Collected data
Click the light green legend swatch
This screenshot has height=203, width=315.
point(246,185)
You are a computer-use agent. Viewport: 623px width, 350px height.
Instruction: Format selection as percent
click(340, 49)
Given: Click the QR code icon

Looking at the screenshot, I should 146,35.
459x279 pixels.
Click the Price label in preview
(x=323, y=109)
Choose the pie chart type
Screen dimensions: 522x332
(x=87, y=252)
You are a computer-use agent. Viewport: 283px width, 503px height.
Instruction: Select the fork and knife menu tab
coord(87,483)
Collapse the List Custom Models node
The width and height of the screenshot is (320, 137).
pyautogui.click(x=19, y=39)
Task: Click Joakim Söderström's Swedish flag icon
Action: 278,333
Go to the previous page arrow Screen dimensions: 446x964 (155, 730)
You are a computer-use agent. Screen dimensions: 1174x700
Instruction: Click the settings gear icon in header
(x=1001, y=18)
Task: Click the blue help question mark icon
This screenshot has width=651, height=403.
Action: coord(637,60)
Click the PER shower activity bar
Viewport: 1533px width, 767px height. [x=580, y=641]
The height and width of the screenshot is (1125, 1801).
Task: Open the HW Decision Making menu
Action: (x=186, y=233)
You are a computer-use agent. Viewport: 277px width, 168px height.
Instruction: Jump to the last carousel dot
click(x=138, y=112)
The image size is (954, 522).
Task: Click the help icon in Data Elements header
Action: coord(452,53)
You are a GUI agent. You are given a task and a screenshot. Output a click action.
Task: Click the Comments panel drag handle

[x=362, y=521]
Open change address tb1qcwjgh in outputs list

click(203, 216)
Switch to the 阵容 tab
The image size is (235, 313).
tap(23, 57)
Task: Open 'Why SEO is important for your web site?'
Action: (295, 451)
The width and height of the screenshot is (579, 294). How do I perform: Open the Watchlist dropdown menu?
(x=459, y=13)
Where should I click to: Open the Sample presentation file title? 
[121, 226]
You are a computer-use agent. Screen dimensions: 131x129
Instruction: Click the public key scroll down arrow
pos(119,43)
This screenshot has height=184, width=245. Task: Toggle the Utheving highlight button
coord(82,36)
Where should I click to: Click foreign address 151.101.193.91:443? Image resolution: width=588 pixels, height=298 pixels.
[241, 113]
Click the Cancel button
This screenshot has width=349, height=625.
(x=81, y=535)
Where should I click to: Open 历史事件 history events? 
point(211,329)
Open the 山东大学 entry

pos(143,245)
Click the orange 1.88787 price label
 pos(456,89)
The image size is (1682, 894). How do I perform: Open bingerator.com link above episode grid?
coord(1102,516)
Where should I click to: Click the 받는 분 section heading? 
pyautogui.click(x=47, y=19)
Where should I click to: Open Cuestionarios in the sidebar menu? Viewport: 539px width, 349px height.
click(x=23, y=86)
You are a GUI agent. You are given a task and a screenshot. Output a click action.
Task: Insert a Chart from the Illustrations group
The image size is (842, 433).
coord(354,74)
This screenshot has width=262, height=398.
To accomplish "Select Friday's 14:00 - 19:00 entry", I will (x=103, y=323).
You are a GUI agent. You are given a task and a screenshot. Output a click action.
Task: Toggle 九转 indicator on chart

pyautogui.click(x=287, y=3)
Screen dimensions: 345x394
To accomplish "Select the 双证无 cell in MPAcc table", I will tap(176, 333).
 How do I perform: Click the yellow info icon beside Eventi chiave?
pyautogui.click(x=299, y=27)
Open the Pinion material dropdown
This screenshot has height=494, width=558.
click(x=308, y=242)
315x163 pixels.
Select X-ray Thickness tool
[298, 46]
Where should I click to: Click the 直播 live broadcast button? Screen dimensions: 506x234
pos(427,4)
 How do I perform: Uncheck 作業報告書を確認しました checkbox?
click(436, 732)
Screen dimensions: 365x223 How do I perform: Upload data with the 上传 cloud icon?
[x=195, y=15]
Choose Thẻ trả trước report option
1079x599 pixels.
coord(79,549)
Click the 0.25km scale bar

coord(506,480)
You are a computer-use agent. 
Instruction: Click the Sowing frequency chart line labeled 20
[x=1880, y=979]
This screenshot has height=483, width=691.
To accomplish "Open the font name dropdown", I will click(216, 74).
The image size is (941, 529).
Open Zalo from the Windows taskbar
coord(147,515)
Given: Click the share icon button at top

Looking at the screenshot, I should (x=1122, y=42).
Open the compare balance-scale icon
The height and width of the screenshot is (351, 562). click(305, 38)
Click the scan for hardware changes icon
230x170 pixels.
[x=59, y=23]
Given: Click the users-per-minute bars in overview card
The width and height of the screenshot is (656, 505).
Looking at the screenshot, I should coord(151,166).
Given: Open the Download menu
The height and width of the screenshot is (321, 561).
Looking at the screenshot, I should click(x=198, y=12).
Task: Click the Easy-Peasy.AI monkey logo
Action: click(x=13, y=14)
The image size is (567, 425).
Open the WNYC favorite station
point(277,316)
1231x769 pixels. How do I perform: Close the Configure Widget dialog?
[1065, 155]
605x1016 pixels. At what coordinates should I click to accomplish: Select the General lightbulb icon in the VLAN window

Assigned task
Only one stretch is wanted, so please give again exactly the lines from the start of the data through the line containing "459x279 pixels.", both ends included.

Answer for the task
Click the light green legend swatch
This screenshot has height=203, width=315.
point(246,185)
You are a computer-use agent. Viewport: 623px width, 350px height.
Instruction: Format selection as percent
click(340, 49)
Given: Click the QR code icon

Looking at the screenshot, I should 146,35.
459x279 pixels.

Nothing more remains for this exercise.